■ Written request
Copy out each of the rows below word for word, leaving the pictures out.

■ Data supplied
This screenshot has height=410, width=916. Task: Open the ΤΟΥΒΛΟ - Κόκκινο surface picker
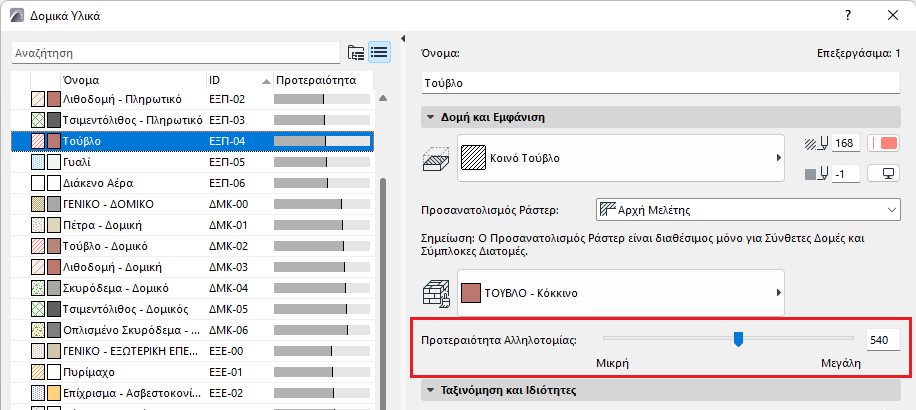620,293
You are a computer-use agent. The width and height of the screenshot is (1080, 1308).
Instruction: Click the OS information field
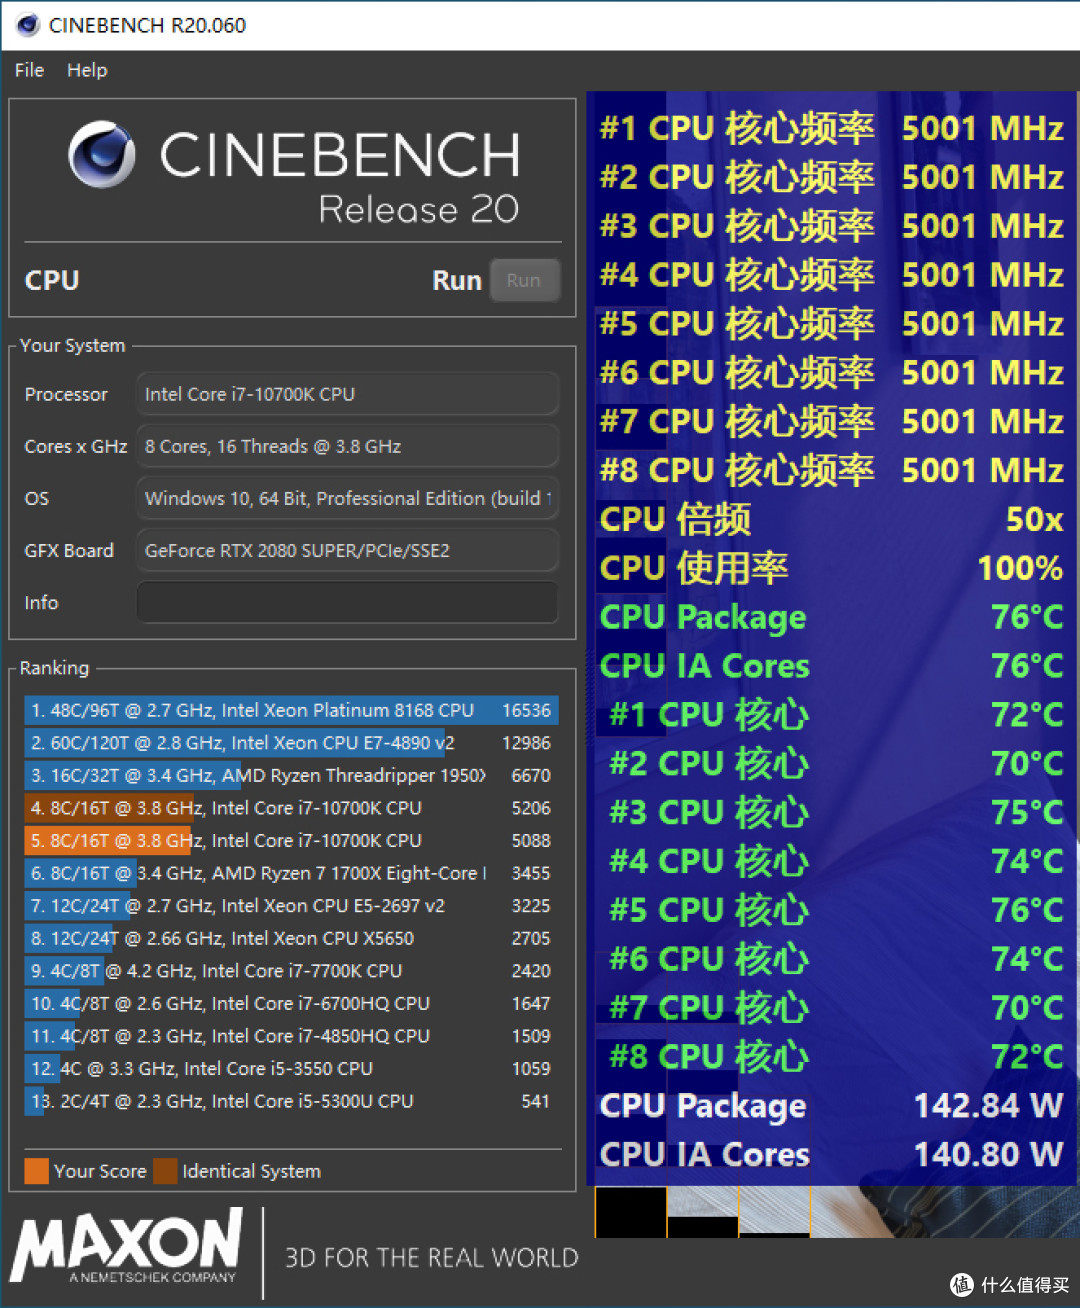click(x=347, y=498)
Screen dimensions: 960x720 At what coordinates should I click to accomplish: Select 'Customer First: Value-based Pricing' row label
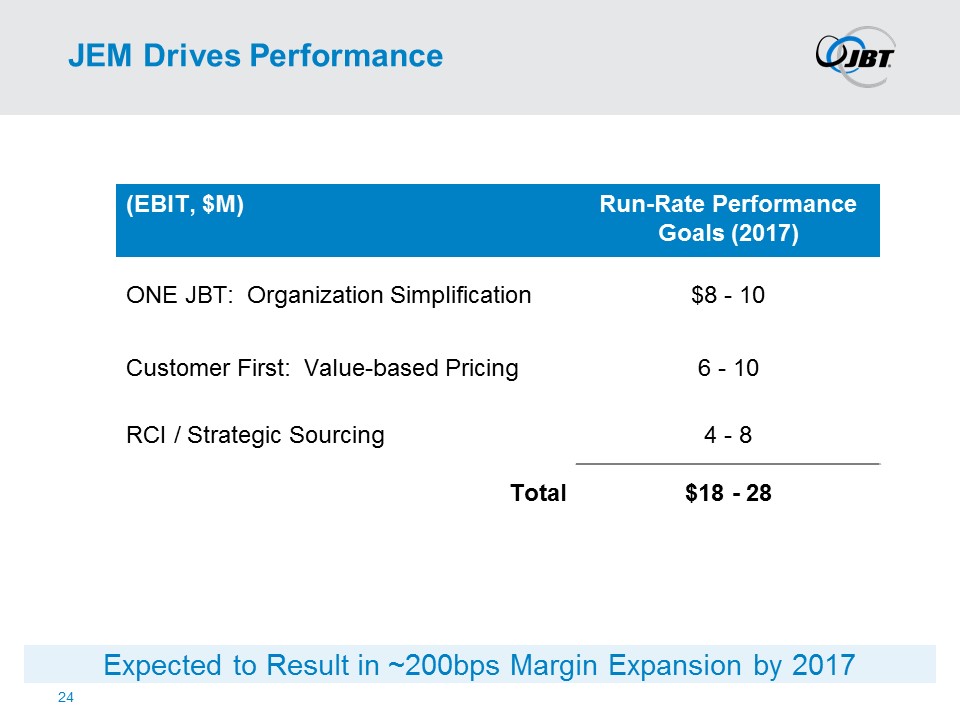tap(322, 368)

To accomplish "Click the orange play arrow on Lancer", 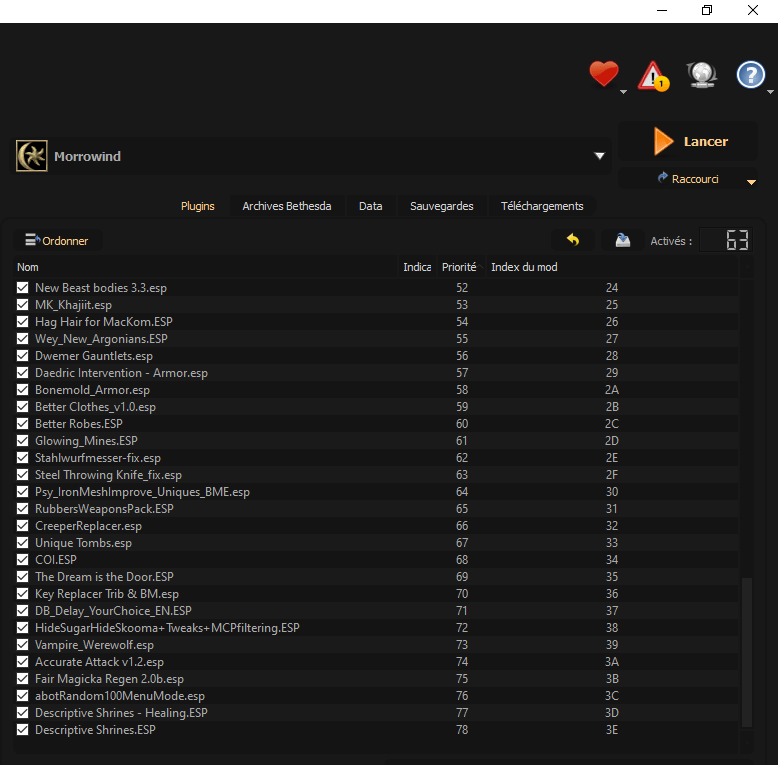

■ Answer to this task
This screenshot has height=410, width=916. Task: Open the ΤΟΥΒΛΟ - Κόκκινο surface picker
620,293
You are a computer-use agent. The width and height of the screenshot is (1080, 1308).
Instruction: Click the OS information field
click(x=347, y=498)
Screen dimensions: 960x720 At what coordinates should I click to accomplish: Select 'Customer First: Value-based Pricing' row label
tap(322, 368)

To accomplish "Click the orange play arrow on Lancer", 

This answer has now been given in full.